Daniel Capelluto and his research team have discovered the mechanism by which the bacterial pathogen Shigella flexneri, the causative agent of dysentery, manipulates molecular activity to assure its survival against its host’s natural defenses. Their findings were recently published in Structure, a Cell Press journal that supports open access.

“This infection strategy may be employed by other bacteria, making this research a potential foundation for understanding the molecular mechanisms underlying various bacterial infections,” said Capelluto, associate professor of biological sciences.

By understanding the specific manner in which a typical bacterium progresses, researchers can more precisely target preventive measures that will interrupt that process.

To survive, bacteria infect a host by replicating themselves, infecting cells, and then exiting those infected cells. A typical example of this process is seen in Shigella flexneri, a bacterium transmitted through contaminated water or food and that targets the intestinal lining.

According to Capelluto, dysentery is prevalent in low- and middle-income countries, especially among children under 5 years old, and is responsible for 160,000 deaths worldwide each year.

“Pathogens such as bacteria infect cells and they change the metabolism or the behavior of the cell they are infecting to prepare for their invasion,” said Capelluto, an affiliate with the Fralin Life Sciences Institute. “The bacteria release a bunch of different proteins, and those proteins begin to mess up the host to make sure the bacteria can survive under the hostile environment.”
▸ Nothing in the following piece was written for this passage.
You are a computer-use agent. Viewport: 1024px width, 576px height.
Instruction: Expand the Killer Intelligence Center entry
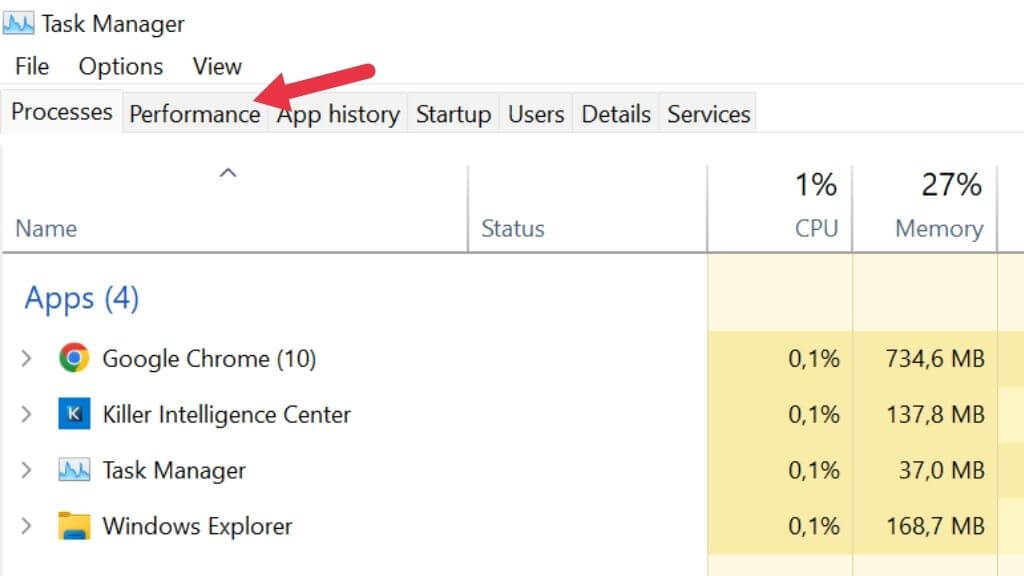[x=27, y=414]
Bacterial proteins disrupt the homeostasis, or balance, of the metabolism in the host, which causes an acidic environment and produces a large amount of lipids that is usually present in traces in the host cell.

In a healthy organism, certain proteins, TOM1 and TOLLIP, serve the function of delivering no longer needed membrane proteins for degradation. However, when disrupted by a bacterial infection and under acidic conditions, TOM1 and possibly TOLLIP are intracellularly sequestered by binding to the bacterially produced lipid, promoting the survival of the infected cell so the bacterium can progress its infection cycle.
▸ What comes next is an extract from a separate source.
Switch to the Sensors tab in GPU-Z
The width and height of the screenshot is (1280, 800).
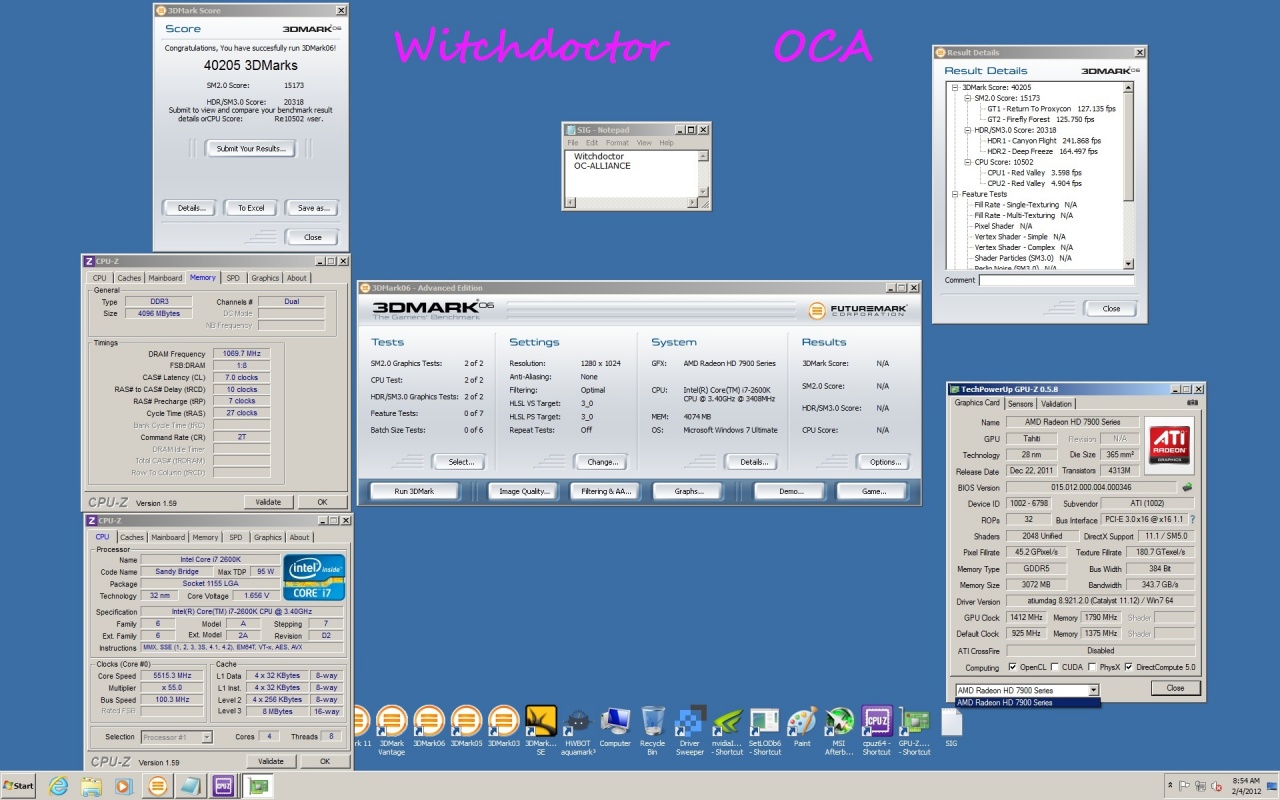1020,404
“Using high resolution biochemical and biophysical tools, we identified the lipid binding site in TOM1 and show evidence that this mechanism prevents TOM1 from its normal function,” Capelluto said.

Locating the site where the critical binding occurs is fundamental to understanding this bacterial infection pathway, and it has the potential to provide insight to unravel other bacterial infection pathways.

Going forward, Capelluto aims to continue this research on another level.

“It would be nice to do some sort of studies at the cellular level, and that’s what we plan to do next,” Capelluto said.